CBT4CBT With Spanish Alcohol Users

February 1, 2024 updated by: Yale University

Computer Based Training in CBT for Spanish-Speaking Alcohol Users

Specific aims are as follows:

  • To adapt our existing CBT4CBT program for use with Spanish-speaking alcohol users in a web-based platform
  • To conduct an 8-week randomized trial evaluating the feasibility and efficacy of adding CBT4CBT-Spanish to treatment as usual in a community based treatment program in a population of 90 Spanish-speaking individuals who meet current criteria for alcohol use disorder
  • To evaluate the long-term durability and/or delayed emergence of treatment effects through a six month follow-up after termination of the study treatments. Given previous evidence regarding the durability of standard clinician-delivered CBT and computer-assisted CBT4CBT, we hypothesize that CBT4CBTSpanish will be significantly more effective than standard treatment alone through the follow-up.

Study Overview

Status

Completed

Conditions

Intervention / Treatment

Detailed Description

The investigators will conduct a Stage 1 randomized clinical trial evaluating the program in which 90 Spanish-speaking individuals with alcohol use disorder will be randomized to (1) standard outpatient counseling at the Hispanic Clinic (ST; typically consisting of weekly individual and group supportive counseling) or (2) CBT4CBT-Spanish as an adjunct to ST. Other aspects of the trial will parallel those in the investogators completed trial of the English version of CBT4CBT-Alcohol to facilitate comparability across studies. Treatments will be delivered over an 8-week period with a 6-month follow-up to assess durability and/or delayed emergence of treatment effects. The primary outcome measure will be percent days of abstinence (PDA) by week. Secondary outcomes include percent heavy drinking days and number of individuals with no heavy drinking days in the last 4 weeks of treatment.

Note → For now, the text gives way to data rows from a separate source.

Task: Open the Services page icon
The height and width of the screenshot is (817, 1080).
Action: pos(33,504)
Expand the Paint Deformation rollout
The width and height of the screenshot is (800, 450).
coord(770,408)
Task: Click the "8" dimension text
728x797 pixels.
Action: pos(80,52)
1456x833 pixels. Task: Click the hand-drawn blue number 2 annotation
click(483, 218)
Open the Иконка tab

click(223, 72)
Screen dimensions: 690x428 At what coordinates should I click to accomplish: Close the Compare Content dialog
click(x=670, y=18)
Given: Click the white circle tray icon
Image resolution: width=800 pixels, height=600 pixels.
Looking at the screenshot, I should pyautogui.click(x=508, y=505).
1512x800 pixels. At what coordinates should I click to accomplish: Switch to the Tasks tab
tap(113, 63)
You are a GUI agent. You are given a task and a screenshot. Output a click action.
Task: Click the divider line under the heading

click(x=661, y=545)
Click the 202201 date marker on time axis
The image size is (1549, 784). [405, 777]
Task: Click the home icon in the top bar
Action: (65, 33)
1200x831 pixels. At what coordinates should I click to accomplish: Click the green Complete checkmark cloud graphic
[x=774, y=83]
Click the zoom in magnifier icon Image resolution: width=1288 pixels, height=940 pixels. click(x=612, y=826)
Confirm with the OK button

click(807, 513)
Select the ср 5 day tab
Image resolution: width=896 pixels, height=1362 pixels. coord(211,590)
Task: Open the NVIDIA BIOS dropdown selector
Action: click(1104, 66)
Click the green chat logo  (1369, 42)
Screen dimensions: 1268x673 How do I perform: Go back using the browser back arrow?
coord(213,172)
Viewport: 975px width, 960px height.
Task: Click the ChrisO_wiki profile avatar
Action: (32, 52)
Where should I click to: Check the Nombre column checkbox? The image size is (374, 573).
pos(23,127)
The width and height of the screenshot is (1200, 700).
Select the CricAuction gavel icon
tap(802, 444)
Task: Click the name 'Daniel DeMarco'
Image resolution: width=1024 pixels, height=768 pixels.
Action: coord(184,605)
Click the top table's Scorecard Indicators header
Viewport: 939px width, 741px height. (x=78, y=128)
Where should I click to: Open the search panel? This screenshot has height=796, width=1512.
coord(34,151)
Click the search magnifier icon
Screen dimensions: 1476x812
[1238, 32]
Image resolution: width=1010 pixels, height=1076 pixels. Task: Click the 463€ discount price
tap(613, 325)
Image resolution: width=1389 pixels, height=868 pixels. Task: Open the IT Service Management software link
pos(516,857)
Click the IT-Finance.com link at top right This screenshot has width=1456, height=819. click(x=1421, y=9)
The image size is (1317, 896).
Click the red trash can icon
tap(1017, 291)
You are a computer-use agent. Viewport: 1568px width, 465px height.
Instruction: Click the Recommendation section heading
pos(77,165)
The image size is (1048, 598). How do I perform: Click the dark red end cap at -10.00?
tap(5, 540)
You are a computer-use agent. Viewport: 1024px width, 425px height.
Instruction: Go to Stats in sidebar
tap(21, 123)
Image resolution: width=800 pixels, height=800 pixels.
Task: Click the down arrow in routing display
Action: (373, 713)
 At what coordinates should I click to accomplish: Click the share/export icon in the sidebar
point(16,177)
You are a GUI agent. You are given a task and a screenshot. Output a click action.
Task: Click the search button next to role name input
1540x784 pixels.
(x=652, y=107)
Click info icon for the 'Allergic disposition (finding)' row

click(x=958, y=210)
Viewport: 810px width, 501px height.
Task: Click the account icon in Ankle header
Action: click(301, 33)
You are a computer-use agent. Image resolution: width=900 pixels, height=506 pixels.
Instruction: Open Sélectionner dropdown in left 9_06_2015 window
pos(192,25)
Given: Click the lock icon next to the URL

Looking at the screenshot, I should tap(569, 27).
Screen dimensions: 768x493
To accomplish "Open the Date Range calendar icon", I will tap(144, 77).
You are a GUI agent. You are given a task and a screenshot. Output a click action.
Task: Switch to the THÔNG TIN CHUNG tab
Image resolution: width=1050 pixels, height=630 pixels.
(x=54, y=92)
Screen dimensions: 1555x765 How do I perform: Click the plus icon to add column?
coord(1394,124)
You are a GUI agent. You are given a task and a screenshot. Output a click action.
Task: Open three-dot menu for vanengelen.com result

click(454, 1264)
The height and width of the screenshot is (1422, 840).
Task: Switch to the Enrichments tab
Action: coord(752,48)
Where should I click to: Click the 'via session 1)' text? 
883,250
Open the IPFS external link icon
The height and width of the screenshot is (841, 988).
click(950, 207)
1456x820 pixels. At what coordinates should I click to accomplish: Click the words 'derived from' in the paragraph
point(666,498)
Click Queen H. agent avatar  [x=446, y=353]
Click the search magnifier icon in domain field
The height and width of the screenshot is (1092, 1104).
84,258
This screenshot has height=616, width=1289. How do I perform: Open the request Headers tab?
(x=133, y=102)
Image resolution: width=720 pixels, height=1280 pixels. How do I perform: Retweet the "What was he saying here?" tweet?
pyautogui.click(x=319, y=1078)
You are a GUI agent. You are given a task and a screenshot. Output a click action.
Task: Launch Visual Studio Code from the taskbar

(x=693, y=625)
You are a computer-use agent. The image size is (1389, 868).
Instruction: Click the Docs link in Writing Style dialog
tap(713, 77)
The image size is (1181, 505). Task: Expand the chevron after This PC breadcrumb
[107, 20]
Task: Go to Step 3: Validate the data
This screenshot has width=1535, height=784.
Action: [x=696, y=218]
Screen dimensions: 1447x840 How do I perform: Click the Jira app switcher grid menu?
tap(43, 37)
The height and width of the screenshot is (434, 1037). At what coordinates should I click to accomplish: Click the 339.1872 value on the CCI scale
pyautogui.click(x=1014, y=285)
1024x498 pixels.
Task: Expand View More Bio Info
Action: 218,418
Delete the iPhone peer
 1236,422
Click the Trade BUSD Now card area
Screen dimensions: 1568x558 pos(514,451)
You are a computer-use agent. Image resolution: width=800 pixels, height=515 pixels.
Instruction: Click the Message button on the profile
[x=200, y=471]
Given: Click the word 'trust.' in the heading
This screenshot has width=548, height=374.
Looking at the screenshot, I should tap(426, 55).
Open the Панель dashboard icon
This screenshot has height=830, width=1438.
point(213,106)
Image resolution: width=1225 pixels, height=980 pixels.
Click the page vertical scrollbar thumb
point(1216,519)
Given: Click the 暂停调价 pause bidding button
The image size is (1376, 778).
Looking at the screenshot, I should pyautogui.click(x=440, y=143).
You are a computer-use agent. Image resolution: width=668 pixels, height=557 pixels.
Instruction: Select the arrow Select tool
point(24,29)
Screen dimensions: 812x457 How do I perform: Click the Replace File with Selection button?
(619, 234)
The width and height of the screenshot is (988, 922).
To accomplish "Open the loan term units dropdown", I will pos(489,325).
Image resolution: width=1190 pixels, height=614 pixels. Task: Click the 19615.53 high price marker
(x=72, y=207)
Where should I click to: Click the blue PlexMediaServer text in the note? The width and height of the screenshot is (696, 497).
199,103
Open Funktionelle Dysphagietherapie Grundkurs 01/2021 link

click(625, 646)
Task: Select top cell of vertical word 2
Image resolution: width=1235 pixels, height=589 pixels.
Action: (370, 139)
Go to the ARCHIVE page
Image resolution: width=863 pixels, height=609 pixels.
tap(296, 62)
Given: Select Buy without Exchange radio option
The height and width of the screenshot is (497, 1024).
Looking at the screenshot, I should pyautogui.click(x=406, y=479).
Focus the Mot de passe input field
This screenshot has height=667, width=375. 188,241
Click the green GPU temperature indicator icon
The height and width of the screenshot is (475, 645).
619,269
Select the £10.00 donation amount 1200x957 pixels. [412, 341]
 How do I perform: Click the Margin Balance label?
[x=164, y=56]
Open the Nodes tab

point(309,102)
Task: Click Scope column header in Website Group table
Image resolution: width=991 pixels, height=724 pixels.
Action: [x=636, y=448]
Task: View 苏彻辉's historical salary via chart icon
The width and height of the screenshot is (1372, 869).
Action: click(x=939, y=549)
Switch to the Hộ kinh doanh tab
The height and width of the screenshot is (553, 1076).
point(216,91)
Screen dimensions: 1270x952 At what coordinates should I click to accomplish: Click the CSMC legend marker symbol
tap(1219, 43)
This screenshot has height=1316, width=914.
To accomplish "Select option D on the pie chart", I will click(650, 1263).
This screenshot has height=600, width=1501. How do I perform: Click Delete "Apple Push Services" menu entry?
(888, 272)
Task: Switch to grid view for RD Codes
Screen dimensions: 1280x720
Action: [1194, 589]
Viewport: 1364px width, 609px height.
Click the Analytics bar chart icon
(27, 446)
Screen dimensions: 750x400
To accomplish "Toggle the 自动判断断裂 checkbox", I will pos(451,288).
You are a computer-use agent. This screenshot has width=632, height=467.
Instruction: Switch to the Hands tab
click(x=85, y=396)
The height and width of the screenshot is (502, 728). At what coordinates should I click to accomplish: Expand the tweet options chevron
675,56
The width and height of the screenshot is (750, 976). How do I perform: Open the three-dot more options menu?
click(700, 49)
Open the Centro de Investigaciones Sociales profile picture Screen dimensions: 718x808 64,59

Participants will be 90 individuals seeking treatment for alcohol use at the Hispanic Clinic of CMHC. The clinic treats a heterogeneous population, where 42% of those in the co-occurring treatment program report alcohol as their principal substance related issue and 43% are women. As reported above, the investigators have demonstrated the ability to recruit, randomize, retain, and follow-up high numbers of closely related samples in this setting.

Study Type

Interventional

Enrollment (Actual)

51

Phase

  • Not Applicable

Contacts and Locations

This section provides the contact details for those conducting the study, and information on where this study is being conducted.

Study Locations

  • United States
    • Connecticut
      • Bridgeport, Connecticut, United States, 06511
        • Midwestern Connecticut Council on Alcoholism (MCCA)
      • New Haven, Connecticut, United States, 06511
        • Cornell Scott - Hill Health Center
      • New Haven, Connecticut, United States, 06511
        • Hispanic Clinic of CMHC
      • New Haven, Connecticut, United States, 06511
        • Midwestern Connecticut Council on Alcoholism (MCCA)
      • New Haven, Connecticut, United States, 06511
        • Multi-Cultural Ambulatory Addiction Services (MAAS)

Participation Criteria

Researchers look for people who fit a certain description, called eligibility criteria. Some examples of these criteria are a person's general health condition or prior treatments.

Eligibility Criteria

Ages Eligible for Study

18 years and older (Adult, Older Adult)

Accepts Healthy Volunteers

No

Description

Inclusion Criteria:

  1. Are 18 years of age or older.
  2. Are applying for outpatient alcohol treatment, with some alcohol use in the past 30 days
  3. Speak Spanish as their preferred or principal (most commonly spoken) language.
  4. Are sufficiently stable for 8 weeks of outpatient treatment
  5. Can commit to 8 weeks of treatment and are willing to be randomized to treatment
  6. Are willing to provide locator information for follow-up.

Exclusion Criteria:

  1. Have an untreated bipolar or schizophrenic disorder
  2. Have a current legal case pending such that incarceration during the 8 week protocol is likely
  3. Meet DSM-5 criteria for another current substance use disorder (other than nicotine).

Study Plan

This section provides details of the study plan, including how the study is designed and what the study is measuring.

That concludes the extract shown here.